Adobe Photoshop Self Portrait

For this portrait I decided to make flowers coming out from inside my face. The flower pictures are all taken by myself or my friends and I chose them because my friends and I love flowers and exchanging pictures of flowers so adding them is personal and sentimental to me.  “Flowers make us feel more cheerful, energetic, and optimistic” (Caryl Pomales, 2019) and that is what I wanted to capture in my portrait as I am an optimist and generally happy person. In photoshop I added each individual flower and separated my face into two segments. After experimenting with different compositions, I decided upon a few flowers in the background and foreground to balance out the flowers in my face. I tried to match the background flowers with my purple hair to create a more cohesive portrait. The background is a page from one of my favourite books, ‘six of crows’ and I decided to use it as I love reading so the background works perfectly. . 

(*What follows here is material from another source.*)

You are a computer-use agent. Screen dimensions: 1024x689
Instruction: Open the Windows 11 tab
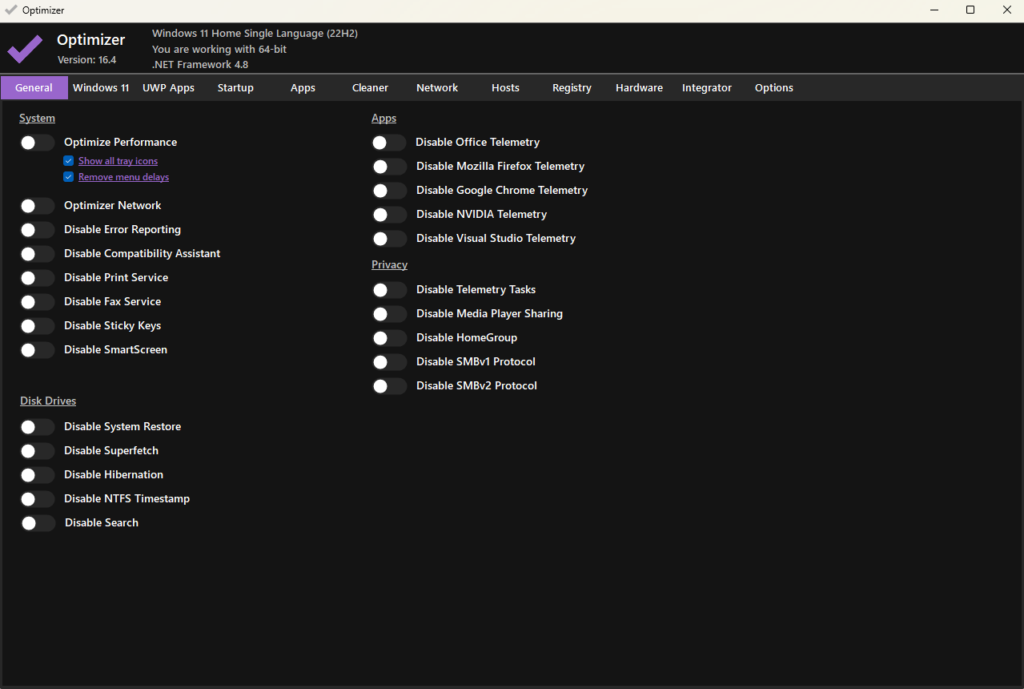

This is my first photoshop portrait, unique through the many pictures of flowers.

This photoshop portrait was inspired by surrealism. I loved the composition of Margrittes paintings, especially by the paintings that had covered faces with different objects. “Artworks from or inspired by this movement have a certain playfulness with dreamlike elements and whimsicality – a freedom to express without control.” (The Artling team, 2024) This is the response I wanted from my poster so this inspired me to try an oppositional approach and instead focus fully on my face and make a portrait which is surreal but also a clear representation of me. I decided to crop out elements of pictures of my face in photoshop and compose them all into one surreal portrait. I used pictures of my nose, mouth eyes and even jewelry to create this portrait and decided to make it black and white. The gradient background brings a clear focus to the portrait as it points to the center of the image. 


This is the image in particular that inspired me to create this surreal poster due to the visible but also obstructed face.

This is my second photoshop portrait inspired by the surrealism paintings of Margritte.